• Text provided:

= = =

Susan Barclay-Nichols said...

Hi Anonymous! Thanks for the book suggestion. I'm going back to school next week, but I'll put it on the list for the Christmas break!

If you use 7% BTMS-50, you could probably go as high as 35% to 40% oil. The BTMS-50 is the emulsifier, so the more you use, the more oil you can emulsify. I wouldn't go over 40% because then you're looking at being really close to having more oil than water, and that's a whole different type of emulsification!

Let me know how it turns out!

Anonymous said...

Hi Susan! (This is Niki - still too lazy to login) I made a version of your Intense /damaged hair Conditioner with coconut Oil & centromium bromide - Lu-uu-uu-ve it! Also made a fantastic leave-in based on your guidelines. My hair hasn't been this soft EVER.I whimped out on making the other high % oil product because i hadn't ordered cetyl alcohol at the time. I am planning on making up a batch next week so I will let you know how it goes.

You may want to try this for all-day crafting sessions: I use a slow cooker for heat and hold. It takes about an hour to warm up and reach temp, but STAYS there for as long as you like--mine maintains about 75C at low. i just fill the crock with 2 inches of water, add my beakers, and set a timer for 35-40 minutes. No futzing with stovetop double boilers. I do cover the top with a terry towel before I put the lid on to keep condensation from dropping into my formulas.

If I have just plain old BTMS, what is the % of active ingredient? I got mine from Lotioncrafter, but neither the website or the package lists this info.

BTW: you can get centrimonium bromide on ebay. I paid $20 for 4oz, including shipping.

Love your blog!

= = =

• Data rows:
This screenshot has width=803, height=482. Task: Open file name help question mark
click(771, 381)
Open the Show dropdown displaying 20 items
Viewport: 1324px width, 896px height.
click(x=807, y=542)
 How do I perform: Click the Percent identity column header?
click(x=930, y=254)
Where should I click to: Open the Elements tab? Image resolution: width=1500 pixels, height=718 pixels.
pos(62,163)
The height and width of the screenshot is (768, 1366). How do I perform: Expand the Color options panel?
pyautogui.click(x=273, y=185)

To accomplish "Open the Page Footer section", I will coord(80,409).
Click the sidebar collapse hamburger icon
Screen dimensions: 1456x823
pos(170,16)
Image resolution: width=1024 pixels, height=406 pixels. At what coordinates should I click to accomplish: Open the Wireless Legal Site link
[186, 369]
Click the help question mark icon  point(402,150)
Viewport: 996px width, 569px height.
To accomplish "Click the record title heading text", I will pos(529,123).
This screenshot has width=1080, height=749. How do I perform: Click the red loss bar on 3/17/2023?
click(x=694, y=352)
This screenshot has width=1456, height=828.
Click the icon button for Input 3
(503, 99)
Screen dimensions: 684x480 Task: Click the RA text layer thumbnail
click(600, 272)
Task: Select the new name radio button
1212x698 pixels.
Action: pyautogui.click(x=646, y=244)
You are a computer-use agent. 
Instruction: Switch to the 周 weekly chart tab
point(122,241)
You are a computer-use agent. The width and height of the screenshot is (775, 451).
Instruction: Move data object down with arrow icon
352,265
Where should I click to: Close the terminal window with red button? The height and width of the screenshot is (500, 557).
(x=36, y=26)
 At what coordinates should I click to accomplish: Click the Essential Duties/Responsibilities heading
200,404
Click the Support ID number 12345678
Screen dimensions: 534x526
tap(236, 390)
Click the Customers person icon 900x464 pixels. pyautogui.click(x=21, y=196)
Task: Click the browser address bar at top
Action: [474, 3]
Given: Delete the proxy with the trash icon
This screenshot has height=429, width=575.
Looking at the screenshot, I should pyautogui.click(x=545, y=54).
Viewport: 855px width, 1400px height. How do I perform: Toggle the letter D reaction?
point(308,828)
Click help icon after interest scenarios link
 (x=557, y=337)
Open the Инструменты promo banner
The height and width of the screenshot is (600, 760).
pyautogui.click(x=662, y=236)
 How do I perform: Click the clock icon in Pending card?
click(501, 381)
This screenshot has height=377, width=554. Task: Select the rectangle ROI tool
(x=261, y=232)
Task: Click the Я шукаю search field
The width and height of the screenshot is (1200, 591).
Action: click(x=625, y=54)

= = =

• Required actions:
a - Say whether each statement agrees with the comment thread on conditioner making, answering yes or no and quoting the words of the thread that decide it: (i) The slow cooker holds about 75C on its low setting. (ii) The comment gives $20 as the price for 8oz of centrimonium bromide. (iii) With 7% BTMS-50, Susan recommends going above 40% oil.
b - Using the comment thread on conditioner making, answer these questions:
(i) When does Susan say she is going back to school?
(ii) How long does the slow cooker take to warm up and reach temperature?
(iii) Where did Niki get the plain BTMS?
c - Write the next part of the comment thread on conditioner making, starting after its last sentence.

• Replies:
a -
(i) Yes: "mine maintains about 75C at low"
(ii) No: "I paid $20 for 4oz, including shipping"
(iii) No: "I wouldn't go over 40%"

b -
(i) Next week.
(ii) About an hour.
(iii) From Lotioncrafter.

c -
Susan Barclay-Nichols said...

As a note, I deleted the above comment as it was spam! If you want cetrimonium bromide, check the Personal Formulator. You are paying too much for it. And reconsider buying things from eBay. You can't guarantee the purity if it has been in someone else's hands.

Niki said...

The Cetromonium bromide I bought was 99% pure, in the original packaging, from a scientific supply warehouse. My understanding is that the product from personal formulator is 20% cetab plus other stuff, just like the btms I buy from Lotioncrafter is 25% btms, and 75% other stuff. I think $20 for 4oz of 100% beats $30 for 8oz of 20% cetab. "Ebay" is not a supplier, it is a marketplace, so as long as the seller is reliable, it is an excellent resource.

Anonymous said...

Hey, its Chelle. Read your blog and found it to be the COMPLETE opposite of what I have grown up with through the years for natural hair. THATS CRAZY! I hear what you are saying and I am not completely disagreeing , but...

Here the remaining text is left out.